# [Text provided]
--- START ---

Figure 1. Editorial overview: geology, ecology, and landscapes.
With the rapid population expansion, the increasing demand for commodities and services from the global ecosystem has become a cause of the various ecological dilemmas. The evidence of ecosystem limits could be seen in the form of altered flooding regimes, remarkable abatement of thousands of species, and a rise in suspended loads as well as chemical contamination found in every temperate river around the globe (McGarigal & Urban, Citation2001). Many of these proclaimed crises are the result of the overall impacts of land-use pattern changes that happened over a vast spatial scale, which is termed as landscapes. It supported that anthropogenic activities or human intervention become a cause of variation in landscape context as well as the interaction between spatial pattern and ecological process.
Landscape fragmentation, which is the division of larger natural land cover areas into isolated small patches, has tremendously influenced habitat and wildlife, which become a cause of disruption of connectivity and environmental diversity (Mandal & Chatterjee, Citation2020; Uddin et al., Citation2019). The perception of “environmental diversity” can be presumed through the connectivity of biodiversity and geodiversity (Farabollini et al., Citation2014). For example, the construction of man-made landscape elements such as dams and road structures can act as obstruction among the motion of organisms across the landscape. However, the deleterious effects of fragmentation could be mitigated by the creation of a link between isolated small patches such as greenbelts formation (Ersoy, Citation2016).

--- END ---

[Records taken from a collection]
--- START ---

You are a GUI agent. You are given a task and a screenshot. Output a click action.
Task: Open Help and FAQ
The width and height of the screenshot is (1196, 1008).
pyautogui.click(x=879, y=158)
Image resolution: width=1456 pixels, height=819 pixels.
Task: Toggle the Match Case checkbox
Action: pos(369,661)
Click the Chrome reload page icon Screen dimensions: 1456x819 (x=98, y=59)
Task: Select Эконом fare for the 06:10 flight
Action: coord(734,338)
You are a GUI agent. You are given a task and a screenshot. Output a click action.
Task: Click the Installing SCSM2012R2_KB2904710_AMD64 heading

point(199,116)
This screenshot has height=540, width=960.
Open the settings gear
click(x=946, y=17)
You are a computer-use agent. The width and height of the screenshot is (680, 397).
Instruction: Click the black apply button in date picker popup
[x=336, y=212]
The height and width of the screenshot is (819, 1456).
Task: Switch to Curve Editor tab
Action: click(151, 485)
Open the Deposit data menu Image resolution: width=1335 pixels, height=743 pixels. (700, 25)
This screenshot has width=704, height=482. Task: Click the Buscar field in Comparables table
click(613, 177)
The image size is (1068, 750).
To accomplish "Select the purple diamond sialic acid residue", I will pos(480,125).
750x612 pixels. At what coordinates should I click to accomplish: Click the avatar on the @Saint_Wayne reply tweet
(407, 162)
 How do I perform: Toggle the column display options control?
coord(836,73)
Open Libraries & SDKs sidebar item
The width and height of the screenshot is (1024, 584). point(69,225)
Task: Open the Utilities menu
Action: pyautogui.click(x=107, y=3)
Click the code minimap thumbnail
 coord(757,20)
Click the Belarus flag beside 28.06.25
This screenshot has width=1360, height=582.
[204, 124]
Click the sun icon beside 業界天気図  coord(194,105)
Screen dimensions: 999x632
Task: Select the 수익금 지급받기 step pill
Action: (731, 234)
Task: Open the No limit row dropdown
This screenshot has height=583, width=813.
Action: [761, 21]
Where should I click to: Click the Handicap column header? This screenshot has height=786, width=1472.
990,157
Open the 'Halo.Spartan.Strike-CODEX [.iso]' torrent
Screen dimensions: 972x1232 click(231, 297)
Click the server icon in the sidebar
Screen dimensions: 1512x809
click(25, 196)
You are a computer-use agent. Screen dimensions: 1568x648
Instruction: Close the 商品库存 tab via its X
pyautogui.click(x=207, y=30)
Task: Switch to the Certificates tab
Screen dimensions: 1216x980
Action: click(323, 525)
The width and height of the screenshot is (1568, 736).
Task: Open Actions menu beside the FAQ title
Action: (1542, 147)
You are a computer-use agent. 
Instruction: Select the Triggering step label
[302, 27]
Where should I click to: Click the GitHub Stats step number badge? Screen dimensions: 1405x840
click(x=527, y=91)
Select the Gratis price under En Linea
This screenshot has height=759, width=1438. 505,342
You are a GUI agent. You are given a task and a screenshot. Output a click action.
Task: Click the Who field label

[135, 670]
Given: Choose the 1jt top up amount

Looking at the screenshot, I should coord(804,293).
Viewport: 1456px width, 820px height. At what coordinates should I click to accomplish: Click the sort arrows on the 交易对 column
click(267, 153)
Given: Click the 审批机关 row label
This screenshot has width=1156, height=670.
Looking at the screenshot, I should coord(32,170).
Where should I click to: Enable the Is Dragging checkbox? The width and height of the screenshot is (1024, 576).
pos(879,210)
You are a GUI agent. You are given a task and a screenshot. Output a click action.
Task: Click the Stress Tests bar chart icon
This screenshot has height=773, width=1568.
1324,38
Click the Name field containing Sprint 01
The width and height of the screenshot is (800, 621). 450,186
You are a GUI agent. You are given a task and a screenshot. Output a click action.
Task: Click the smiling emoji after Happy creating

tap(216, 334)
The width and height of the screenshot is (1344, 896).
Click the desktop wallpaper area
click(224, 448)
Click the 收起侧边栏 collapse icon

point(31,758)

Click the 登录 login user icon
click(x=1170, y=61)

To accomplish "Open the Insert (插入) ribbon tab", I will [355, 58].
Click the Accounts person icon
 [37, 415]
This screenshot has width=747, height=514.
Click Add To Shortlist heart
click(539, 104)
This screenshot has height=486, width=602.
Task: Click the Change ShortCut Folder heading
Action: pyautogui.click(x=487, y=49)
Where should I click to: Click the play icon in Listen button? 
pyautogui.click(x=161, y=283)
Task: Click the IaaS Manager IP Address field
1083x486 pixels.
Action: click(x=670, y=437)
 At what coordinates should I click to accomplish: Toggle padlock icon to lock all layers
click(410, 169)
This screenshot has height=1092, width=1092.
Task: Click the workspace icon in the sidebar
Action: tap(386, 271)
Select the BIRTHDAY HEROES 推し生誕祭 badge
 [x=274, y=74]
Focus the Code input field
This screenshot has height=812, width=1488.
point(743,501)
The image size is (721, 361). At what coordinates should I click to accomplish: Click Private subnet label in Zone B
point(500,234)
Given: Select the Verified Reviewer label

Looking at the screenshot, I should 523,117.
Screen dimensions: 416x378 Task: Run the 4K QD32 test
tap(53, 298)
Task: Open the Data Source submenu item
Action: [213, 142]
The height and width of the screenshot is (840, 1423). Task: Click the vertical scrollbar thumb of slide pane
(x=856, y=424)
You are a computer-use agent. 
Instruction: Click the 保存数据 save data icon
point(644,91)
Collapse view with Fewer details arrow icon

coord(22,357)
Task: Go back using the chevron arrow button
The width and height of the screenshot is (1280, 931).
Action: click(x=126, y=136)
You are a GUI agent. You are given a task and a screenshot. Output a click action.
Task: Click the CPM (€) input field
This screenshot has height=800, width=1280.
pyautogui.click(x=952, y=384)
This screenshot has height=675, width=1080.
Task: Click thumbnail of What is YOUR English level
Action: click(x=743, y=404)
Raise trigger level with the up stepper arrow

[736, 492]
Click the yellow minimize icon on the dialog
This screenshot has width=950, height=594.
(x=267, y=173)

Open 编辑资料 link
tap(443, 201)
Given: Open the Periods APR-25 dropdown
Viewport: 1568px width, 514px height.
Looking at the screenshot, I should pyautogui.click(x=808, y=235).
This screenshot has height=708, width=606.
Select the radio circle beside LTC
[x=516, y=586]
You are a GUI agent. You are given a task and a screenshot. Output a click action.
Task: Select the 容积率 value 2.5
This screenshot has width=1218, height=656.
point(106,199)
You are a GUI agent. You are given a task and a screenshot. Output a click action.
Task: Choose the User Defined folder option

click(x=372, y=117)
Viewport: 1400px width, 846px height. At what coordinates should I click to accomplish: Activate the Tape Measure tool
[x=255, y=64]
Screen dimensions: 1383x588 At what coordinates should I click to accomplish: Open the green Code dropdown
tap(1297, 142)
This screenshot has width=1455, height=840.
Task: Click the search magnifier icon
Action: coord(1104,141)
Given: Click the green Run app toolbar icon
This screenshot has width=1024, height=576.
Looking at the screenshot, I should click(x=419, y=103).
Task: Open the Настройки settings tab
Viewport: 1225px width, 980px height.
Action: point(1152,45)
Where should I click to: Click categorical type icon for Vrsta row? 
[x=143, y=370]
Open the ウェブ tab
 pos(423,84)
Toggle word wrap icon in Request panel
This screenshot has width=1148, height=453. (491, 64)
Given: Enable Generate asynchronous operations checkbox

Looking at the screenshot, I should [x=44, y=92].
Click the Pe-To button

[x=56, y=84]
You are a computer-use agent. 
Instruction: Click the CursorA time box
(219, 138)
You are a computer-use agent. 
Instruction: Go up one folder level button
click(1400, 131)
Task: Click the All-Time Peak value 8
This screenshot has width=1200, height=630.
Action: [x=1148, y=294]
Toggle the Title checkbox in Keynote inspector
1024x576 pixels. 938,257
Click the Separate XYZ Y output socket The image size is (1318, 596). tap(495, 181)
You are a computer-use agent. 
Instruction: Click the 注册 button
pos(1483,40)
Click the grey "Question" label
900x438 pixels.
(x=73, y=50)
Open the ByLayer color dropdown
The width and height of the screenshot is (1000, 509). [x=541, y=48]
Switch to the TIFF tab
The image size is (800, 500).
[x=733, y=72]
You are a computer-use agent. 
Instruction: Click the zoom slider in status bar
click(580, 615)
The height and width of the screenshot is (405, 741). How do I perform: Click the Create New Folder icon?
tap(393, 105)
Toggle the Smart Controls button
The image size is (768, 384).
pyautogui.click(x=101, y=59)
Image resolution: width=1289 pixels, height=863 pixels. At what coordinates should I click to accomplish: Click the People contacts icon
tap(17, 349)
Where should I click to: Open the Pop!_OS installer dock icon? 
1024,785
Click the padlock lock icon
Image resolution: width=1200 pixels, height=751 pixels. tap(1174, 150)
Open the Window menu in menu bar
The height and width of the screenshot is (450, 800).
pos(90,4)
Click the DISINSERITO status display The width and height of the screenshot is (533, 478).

--- END ---

# [Written problem 1]
Translate this sentence from the landscape fragmentation passage into Spanish: "For example, the construction of man-made landscape elements such as dams and road structures can act as obstruction among the motion of organisms across the landscape."
# [Written problem 2]
Give the lines of the listing as a numbered list, starting with its first line and going on through the line with "Action: coord(734,338)".
The landscape fragmentation passage and the listing are unrelated material.

# [Answer 1]
Por ejemplo, la construcción de elementos paisajísticos artificiales, como presas y estructuras viales, puede actuar como obstáculo para el movimiento de los organismos a través del paisaje.

# [Answer 2]
1. You are a GUI agent. You are given a task and a screenshot. Output a click action.
2. Task: Open Help and FAQ
3. The width and height of the screenshot is (1196, 1008).
4. pyautogui.click(x=879, y=158)
5. Image resolution: width=1456 pixels, height=819 pixels.
6. Task: Toggle the Match Case checkbox
7. Action: pos(369,661)
8. Click the Chrome reload page icon Screen dimensions: 1456x819 (x=98, y=59)
9. Task: Select Эконом fare for the 06:10 flight
10. Action: coord(734,338)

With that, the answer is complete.